Pouvez-vous recopier à l'identique l'ensemble des données ci-dessous ?

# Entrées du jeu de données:
──────
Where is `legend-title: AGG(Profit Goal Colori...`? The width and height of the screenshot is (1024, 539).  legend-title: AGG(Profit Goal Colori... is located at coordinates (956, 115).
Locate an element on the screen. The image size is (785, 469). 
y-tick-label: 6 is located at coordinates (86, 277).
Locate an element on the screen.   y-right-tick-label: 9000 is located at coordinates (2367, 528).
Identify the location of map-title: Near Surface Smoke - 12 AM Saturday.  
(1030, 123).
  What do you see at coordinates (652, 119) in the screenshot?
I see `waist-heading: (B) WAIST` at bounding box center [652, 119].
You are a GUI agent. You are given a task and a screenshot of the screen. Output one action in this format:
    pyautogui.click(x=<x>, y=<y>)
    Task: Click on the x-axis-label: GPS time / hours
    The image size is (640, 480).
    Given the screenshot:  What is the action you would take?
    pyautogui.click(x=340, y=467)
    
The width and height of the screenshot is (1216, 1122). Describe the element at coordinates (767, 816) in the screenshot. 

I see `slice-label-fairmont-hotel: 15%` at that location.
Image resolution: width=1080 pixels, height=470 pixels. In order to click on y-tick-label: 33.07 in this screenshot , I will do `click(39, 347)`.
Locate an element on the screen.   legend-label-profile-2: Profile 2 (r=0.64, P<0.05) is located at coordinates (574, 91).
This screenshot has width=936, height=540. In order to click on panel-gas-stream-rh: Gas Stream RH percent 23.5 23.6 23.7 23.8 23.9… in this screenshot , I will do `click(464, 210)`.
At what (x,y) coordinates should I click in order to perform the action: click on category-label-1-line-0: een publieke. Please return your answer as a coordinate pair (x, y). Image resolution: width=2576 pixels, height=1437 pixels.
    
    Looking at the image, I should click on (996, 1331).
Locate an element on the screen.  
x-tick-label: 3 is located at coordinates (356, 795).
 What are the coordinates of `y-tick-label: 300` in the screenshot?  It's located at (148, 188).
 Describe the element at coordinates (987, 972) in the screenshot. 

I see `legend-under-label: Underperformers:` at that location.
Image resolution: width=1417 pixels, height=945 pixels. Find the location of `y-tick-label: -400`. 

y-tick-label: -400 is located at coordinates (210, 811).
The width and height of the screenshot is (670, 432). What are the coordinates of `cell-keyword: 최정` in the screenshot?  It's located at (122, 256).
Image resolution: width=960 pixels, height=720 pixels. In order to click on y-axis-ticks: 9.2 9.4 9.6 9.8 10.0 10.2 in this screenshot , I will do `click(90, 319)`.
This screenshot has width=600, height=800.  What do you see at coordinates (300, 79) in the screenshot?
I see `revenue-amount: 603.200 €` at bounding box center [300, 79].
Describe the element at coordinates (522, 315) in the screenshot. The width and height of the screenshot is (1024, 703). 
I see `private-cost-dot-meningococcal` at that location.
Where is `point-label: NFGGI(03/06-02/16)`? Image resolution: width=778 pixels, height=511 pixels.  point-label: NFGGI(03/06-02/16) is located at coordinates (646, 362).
──────
# RÉPONSE PROPOSÉE:
Where is `legend-title: AGG(Profit Goal Colori...`? The width and height of the screenshot is (1024, 539).  legend-title: AGG(Profit Goal Colori... is located at coordinates (956, 115).
Locate an element on the screen. The image size is (785, 469). 
y-tick-label: 6 is located at coordinates (86, 277).
Locate an element on the screen.   y-right-tick-label: 9000 is located at coordinates (2367, 528).
Identify the location of map-title: Near Surface Smoke - 12 AM Saturday.  
(1030, 123).
  What do you see at coordinates (652, 119) in the screenshot?
I see `waist-heading: (B) WAIST` at bounding box center [652, 119].
You are a GUI agent. You are given a task and a screenshot of the screen. Output one action in this format:
    pyautogui.click(x=<x>, y=<y>)
    Task: Click on the x-axis-label: GPS time / hours
    The image size is (640, 480).
    Given the screenshot:  What is the action you would take?
    pyautogui.click(x=340, y=467)
    
The width and height of the screenshot is (1216, 1122). Describe the element at coordinates (767, 816) in the screenshot. 

I see `slice-label-fairmont-hotel: 15%` at that location.
Image resolution: width=1080 pixels, height=470 pixels. In order to click on y-tick-label: 33.07 in this screenshot , I will do `click(39, 347)`.
Locate an element on the screen.   legend-label-profile-2: Profile 2 (r=0.64, P<0.05) is located at coordinates (574, 91).
This screenshot has width=936, height=540. In order to click on panel-gas-stream-rh: Gas Stream RH percent 23.5 23.6 23.7 23.8 23.9… in this screenshot , I will do `click(464, 210)`.
At what (x,y) coordinates should I click in order to perform the action: click on category-label-1-line-0: een publieke. Please return your answer as a coordinate pair (x, y). Image resolution: width=2576 pixels, height=1437 pixels.
    
    Looking at the image, I should click on (996, 1331).
Locate an element on the screen.  
x-tick-label: 3 is located at coordinates (356, 795).
 What are the coordinates of `y-tick-label: 300` in the screenshot?  It's located at (148, 188).
 Describe the element at coordinates (987, 972) in the screenshot. 

I see `legend-under-label: Underperformers:` at that location.
Image resolution: width=1417 pixels, height=945 pixels. Find the location of `y-tick-label: -400`. 

y-tick-label: -400 is located at coordinates (210, 811).
The width and height of the screenshot is (670, 432). What are the coordinates of `cell-keyword: 최정` in the screenshot?  It's located at (122, 256).
Image resolution: width=960 pixels, height=720 pixels. In order to click on y-axis-ticks: 9.2 9.4 9.6 9.8 10.0 10.2 in this screenshot , I will do `click(90, 319)`.
This screenshot has width=600, height=800.  What do you see at coordinates (300, 79) in the screenshot?
I see `revenue-amount: 603.200 €` at bounding box center [300, 79].
Describe the element at coordinates (522, 315) in the screenshot. The width and height of the screenshot is (1024, 703). 
I see `private-cost-dot-meningococcal` at that location.
Where is `point-label: NFGGI(03/06-02/16)`? Image resolution: width=778 pixels, height=511 pixels.  point-label: NFGGI(03/06-02/16) is located at coordinates (646, 362).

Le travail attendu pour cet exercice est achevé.